Unter typisierten Annahmen führen die Anpassungen der in § 2 Abs. 2 und § 21 Abs. 1 Nr. 1 APG DVO definierten Angemessenheitsgrenzen für Neubauprojekte im Mietmodell mit der sog. fiktiven Vergleichsberechnung bei Einrichtungen mit Küche zu einem I-Kostensatz von 23,44 Euro/Tag (ohne Küche: 22,54 Euro/Tag).
Es ist davon auszugehen, dass sich diese Anhebung der Angemessenheitsgrenzen auch positiv für Bestandseinrichtungen auswirken wird. Dies betrifft zum einen laufende Bauprojekte. Zum anderen wird sich diese Anhebung der Angemessenheitsgrenzen auch in der Indexierung der Refinanzierung von Aufwendungen nach §§ 4 und 6 APG DVO in Eigentümer- und Mietmodellen niederschlagen.

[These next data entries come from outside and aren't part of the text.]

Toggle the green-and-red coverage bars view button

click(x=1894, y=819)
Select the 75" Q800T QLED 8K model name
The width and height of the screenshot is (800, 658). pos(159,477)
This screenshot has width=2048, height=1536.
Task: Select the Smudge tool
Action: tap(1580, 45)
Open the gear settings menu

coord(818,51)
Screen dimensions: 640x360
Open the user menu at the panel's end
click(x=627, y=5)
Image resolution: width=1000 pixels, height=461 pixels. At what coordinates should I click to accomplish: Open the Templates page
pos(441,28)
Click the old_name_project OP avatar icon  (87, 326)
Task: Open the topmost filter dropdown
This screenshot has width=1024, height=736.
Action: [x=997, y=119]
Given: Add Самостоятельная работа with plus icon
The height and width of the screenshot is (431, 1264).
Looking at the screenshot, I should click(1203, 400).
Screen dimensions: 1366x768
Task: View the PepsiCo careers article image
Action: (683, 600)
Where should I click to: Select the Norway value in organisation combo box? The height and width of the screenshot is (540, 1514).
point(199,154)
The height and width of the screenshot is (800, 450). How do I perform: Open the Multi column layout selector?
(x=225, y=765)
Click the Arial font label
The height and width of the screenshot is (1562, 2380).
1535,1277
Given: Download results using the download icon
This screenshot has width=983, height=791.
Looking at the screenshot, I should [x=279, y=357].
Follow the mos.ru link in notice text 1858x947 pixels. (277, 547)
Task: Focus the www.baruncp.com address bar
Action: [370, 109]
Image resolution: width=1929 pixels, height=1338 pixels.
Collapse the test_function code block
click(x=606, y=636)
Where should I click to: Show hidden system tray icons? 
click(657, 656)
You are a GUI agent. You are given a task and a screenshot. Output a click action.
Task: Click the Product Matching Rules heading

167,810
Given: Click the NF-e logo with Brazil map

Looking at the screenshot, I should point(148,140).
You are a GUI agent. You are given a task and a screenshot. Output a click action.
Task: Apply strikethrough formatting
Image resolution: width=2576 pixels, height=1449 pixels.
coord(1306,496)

Ausgehend von den gutachterlich ermittelte Werten erhöhen sich ab 2020 die Angemessenheitsgrenzen je qm NGF für die Instandhaltung der langfristigen Anlagegüter § 6 APG DVO ausgehend von einem aktuellen Wert von € 20,48 in 2019 auf € 24,65 mit Küche (ohne Küche € 23,66). Zum Tragen kommen diese deutlich erhöhten Werte der Angemessenheitsgrenzen für Bestandseinrichtungen in Mietmodellen erst bei der Folgebeantragung für den Zeitraum 2021/2022. Nach der Verlängerung der Laufzeiten der I-Kostenbescheide durch das 2. Änderungsgesetz des APG bis 31.12.2021 kommen diese Werte bei Eigentümermodellen erst für den Zeitraum 2022/2023 zum Tragen.
Eine vorzeitige Beantragung ist nach § 22 Abs. 2 APG allerdings nur dann möglich, wenn es zu Veränderungen der ordnungsrechtlich nutzbaren Platzzahl der Einrichtung kommt, oder zu Modernisierungen, Ersatzneubauten oder ähnlichen Maßnahmen kommt oder gekommen ist, die eine Veränderung der Berechnungsgrundlagen begründen. Für Einrichtungen, die bereits über einen Bescheid nach APG verfügen, kann auch ein Antrag auf Erteilung eines neuen Bescheides gestellt werden, wenn eine Mieterhöhung erfolgt und diese Auswirkungen auf die anerkennungsfähigen Kosten hat.“
Trotz aller Kritik: „Nach Auffassung des Ministeriums sind mit diesen Änderungen die finanziellen Rahmenbedingungen für ein bedarfsgerechtes Wachstum der Pflegeinfrastruktur in NRW vorhanden“, ist Suchanek überzeugt. Man wird sehen.